The bin/detect for this buildpack always passes, so there isn’t any conditional logic:
#!/usr/bin/env bash
# bin/detect <build-dir>
echo 'yq'
exit 0
The bin/compile script for this buildpack has a few features:
- yq version selection via the YQ_VERSION environment variable
- Caching of the yq binary, so that it’s not downloaded from the internet on every build.

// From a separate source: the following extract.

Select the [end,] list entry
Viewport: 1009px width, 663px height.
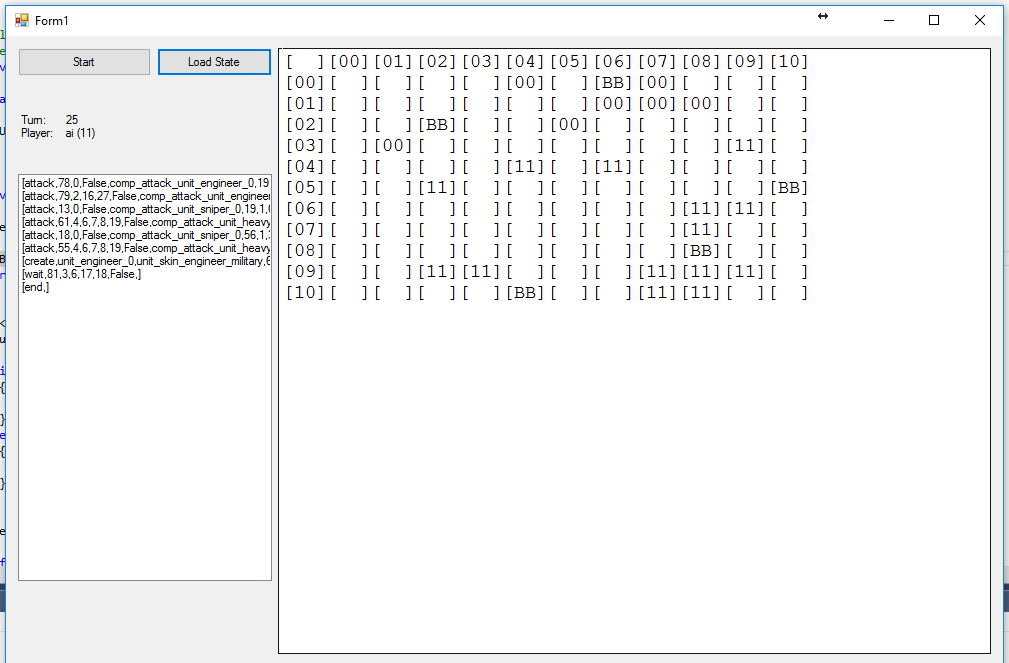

- Adding the yq binary to $PATH at so it’s available on the command line — at both runtime and for later buildpacks
#!/usr/bin/env bash
# bin/compile <build-dir> <cache-dir> <env-dir>
set -euo pipefail
BUILD_DIR=$1
CACHE_DIR=$2
ENV_DIR=$3
BUILDPACK_DIR=$(cd "$(dirname "$(dirname "${BASH_SOURCE[0]}")")" && pwd)
YQ_BUILD_DIR="$BUILD_DIR/.yq"
YQ_CACHE_DIR="$CACHE_DIR/.yq"
YQ_VERSION="4.44.3"
if [ -f "$ENV_DIR/YQ_VERSION" ]; then
YQ_VERSION=$(cat "$ENV_DIR/YQ_VERSION")
fi
YQ_URL="https://github.com/mikefarah/yq/releases/download/v${YQ_VERSION}/yq_linux_amd64.tar.gz"
if [[ -f "$YQ_CACHE_DIR/yq-version" ]] && grep -q "$YQ_VERSION" "$YQ_CACHE_DIR/yq-version" ; then
echo "Using yq $YQ_VERSION from cache"
cp -R "${YQ_CACHE_DIR}" "${YQ_BUILD_DIR}"
else
echo "Downloading yq $YQ_VERSION from $YQ_URL"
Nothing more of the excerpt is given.